In other words, fairy tales are stories about events that would never happen. Very often there are some supernatural beings included, such as fairies, dragons or witches. At first, they were transfered just orally and they were not at all meant for children (they were quite violent and cruel).
First fairy tales appeared in oriental stories...very famous being the Arabian Nights (Cinderella is found in a Chinese book from the 9th century). In England one of the earliest examples was Chaucerīs Canterbury Tales (where the Wife of Bath tells a fairy story).
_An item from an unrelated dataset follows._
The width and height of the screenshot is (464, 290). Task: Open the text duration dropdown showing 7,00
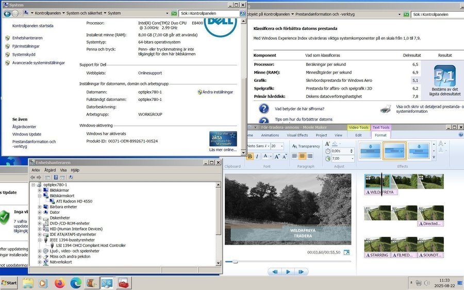click(x=353, y=159)
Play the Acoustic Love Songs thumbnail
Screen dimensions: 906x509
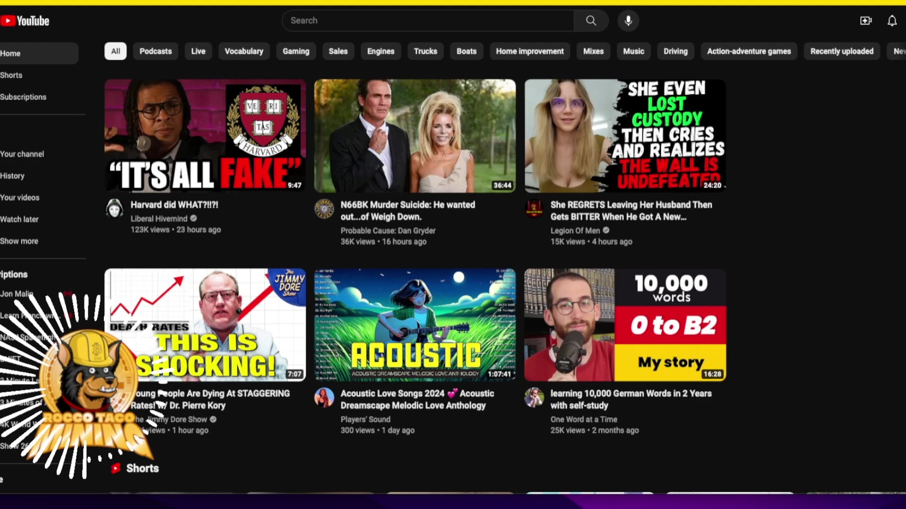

During the 16th and 17th century there were no fairy tales published (after all, there were not so popular in those times). They still appeared in oral form. And Puritans did not like them, considering them to be somehow substandart. When they were finally accepted, it was mostly thanks to situation in France - they simply started to like such stories and this popularity helped to spread them. Towards the end of the 17th century they were thought to be good for children and they also became part of the court entertainments.
At the end of the 17th century also the first boks of fairy tales were published. Among the best known collectors was Charles Perrault with his Mother Goose (Perraultīs stories were very often printed in bilingual version: English and French). In 1704 Arabian Nights appeared, translated into French. Anyway, most of the French stories were criticized. They looked artificial and were very long and boring (at least for children).
Another turning point came in the late 18th century when fairy tales appeared on the stage. These were also the year when more and more stories were published. But there was still a strong criticism (maybe even stronger than in the Puritan era): educated people wanted to bring up their children according to Christianīs principles and thought fairy tales were just trash filled with superstition. So for a few years, fairy tales were sort of out of fashion but as the time passed, the number of published fairy tales increased - this was caused especially by the first translation of the work of the brothers Grimm. In 1840s first stories by Hans Christian Andersen came to England and in 1849 the book called Fairy Tales of All Nations introduced tales from all over the world to English children. One of the best known editors and collectors was Joseph Jacobs (Andrew Lang based most of his own books on those collections).
And then there is the 20th century and the fight between fans of fairy tales and their opponents goes on. In the USA, the psychologist Bruno Bettelheim has proclaimed that fairy tales can cause damages to the emotional health of children.